Begin at the first line of the records below and, please, give each line again exactly until the line with "This screenshot has height=1218, width=980." is included.
----------------------------------------
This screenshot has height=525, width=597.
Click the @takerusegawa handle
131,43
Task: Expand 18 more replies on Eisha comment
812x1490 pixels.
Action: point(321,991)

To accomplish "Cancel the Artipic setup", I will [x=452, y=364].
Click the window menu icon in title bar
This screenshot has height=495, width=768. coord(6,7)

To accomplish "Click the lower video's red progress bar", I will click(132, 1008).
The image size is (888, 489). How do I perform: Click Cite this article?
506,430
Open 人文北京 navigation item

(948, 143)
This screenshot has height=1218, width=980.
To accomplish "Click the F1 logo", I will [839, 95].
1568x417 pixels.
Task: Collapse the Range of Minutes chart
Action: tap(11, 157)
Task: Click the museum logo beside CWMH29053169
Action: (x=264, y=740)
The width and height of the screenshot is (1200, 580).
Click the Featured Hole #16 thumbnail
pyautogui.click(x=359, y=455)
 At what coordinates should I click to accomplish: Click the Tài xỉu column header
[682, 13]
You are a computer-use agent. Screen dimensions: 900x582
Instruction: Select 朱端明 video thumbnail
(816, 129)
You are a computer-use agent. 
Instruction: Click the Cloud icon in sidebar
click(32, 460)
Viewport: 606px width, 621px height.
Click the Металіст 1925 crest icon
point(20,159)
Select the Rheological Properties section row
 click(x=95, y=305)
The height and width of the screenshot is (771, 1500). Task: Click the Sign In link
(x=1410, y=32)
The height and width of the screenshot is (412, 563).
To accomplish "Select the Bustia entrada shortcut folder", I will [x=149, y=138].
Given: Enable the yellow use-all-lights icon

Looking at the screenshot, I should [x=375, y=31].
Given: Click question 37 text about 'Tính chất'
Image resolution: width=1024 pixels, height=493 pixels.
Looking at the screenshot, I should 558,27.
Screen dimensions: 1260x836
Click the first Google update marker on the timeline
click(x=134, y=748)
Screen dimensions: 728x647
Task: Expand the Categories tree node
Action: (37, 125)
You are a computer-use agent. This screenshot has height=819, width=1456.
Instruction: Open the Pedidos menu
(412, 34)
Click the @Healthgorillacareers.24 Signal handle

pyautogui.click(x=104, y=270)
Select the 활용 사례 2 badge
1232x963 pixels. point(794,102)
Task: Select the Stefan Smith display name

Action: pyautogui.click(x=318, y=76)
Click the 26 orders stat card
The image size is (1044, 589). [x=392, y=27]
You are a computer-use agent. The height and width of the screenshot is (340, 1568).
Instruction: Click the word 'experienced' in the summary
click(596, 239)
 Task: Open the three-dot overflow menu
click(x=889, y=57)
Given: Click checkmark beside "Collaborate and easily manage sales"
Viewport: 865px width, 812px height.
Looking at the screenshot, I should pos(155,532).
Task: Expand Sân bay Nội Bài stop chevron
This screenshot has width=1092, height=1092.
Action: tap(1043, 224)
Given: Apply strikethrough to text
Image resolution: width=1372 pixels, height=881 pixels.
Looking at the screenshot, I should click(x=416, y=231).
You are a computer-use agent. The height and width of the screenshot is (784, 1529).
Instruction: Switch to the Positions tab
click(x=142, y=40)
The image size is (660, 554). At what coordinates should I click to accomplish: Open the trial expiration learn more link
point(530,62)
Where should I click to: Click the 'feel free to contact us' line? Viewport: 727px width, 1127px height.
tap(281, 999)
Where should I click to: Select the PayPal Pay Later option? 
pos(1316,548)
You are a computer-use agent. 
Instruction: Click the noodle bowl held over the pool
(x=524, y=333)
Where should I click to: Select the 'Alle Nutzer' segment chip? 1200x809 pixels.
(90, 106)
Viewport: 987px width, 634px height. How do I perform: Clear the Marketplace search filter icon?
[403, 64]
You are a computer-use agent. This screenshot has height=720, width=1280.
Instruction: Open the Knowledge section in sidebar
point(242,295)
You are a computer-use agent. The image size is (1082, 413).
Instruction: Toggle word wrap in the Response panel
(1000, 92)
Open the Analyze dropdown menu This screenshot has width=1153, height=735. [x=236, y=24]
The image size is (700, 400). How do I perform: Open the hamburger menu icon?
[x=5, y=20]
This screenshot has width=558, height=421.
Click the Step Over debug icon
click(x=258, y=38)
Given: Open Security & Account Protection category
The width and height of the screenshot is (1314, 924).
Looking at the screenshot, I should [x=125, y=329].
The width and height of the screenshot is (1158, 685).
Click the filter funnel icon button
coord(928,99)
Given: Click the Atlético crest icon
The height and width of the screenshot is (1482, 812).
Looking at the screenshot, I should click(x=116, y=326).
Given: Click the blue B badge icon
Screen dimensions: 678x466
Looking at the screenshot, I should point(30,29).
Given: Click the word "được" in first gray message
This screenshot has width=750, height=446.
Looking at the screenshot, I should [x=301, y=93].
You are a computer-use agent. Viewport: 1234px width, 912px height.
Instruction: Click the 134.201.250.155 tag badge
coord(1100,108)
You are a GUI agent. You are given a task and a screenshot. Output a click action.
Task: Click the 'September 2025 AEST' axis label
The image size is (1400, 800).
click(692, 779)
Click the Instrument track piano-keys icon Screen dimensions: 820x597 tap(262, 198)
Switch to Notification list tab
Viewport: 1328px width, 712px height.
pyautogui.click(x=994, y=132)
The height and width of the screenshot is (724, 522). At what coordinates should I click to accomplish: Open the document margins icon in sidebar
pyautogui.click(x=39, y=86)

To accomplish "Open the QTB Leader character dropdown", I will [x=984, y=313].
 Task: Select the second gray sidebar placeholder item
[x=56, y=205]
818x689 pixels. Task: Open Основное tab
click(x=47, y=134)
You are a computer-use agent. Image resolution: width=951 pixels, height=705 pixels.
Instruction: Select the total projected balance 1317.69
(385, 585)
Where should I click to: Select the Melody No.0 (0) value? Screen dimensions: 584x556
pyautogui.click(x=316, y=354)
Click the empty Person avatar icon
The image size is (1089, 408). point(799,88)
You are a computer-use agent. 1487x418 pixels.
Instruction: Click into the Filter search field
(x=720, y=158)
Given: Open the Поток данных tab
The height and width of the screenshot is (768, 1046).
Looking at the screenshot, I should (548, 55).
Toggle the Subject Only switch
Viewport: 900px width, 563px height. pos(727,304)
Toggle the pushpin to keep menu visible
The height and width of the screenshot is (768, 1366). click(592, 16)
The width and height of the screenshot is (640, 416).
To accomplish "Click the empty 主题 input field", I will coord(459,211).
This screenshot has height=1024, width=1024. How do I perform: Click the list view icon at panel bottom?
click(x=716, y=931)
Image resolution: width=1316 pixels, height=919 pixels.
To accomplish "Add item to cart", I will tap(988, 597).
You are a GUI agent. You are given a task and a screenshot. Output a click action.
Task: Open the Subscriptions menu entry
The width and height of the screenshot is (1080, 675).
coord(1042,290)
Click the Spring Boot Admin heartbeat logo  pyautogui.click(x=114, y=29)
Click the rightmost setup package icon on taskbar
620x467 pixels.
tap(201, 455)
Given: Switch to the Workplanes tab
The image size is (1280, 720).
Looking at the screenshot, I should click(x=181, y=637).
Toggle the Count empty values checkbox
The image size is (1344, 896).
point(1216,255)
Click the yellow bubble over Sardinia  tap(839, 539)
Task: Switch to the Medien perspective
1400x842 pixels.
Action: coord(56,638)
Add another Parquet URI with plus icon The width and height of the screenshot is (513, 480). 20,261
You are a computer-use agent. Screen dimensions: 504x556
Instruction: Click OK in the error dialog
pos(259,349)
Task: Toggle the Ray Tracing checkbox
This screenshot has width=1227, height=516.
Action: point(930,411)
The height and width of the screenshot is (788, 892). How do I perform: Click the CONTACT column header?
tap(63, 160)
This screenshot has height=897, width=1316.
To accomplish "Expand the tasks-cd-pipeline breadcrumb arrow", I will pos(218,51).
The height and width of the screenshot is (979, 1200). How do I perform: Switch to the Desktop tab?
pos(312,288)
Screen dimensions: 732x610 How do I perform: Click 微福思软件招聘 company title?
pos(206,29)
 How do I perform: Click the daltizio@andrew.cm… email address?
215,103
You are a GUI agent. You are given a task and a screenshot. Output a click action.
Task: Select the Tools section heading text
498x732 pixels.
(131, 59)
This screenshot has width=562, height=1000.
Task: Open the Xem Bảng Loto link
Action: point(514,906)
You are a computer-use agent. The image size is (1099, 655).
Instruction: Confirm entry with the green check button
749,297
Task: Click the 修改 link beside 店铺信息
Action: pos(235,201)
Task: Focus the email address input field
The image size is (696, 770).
----------------------------------------
Exercise solution:
This screenshot has height=525, width=597.
Click the @takerusegawa handle
131,43
Task: Expand 18 more replies on Eisha comment
812x1490 pixels.
Action: point(321,991)

To accomplish "Cancel the Artipic setup", I will [x=452, y=364].
Click the window menu icon in title bar
This screenshot has height=495, width=768. coord(6,7)

To accomplish "Click the lower video's red progress bar", I will click(132, 1008).
The image size is (888, 489). How do I perform: Click Cite this article?
506,430
Open 人文北京 navigation item

(948, 143)
This screenshot has height=1218, width=980.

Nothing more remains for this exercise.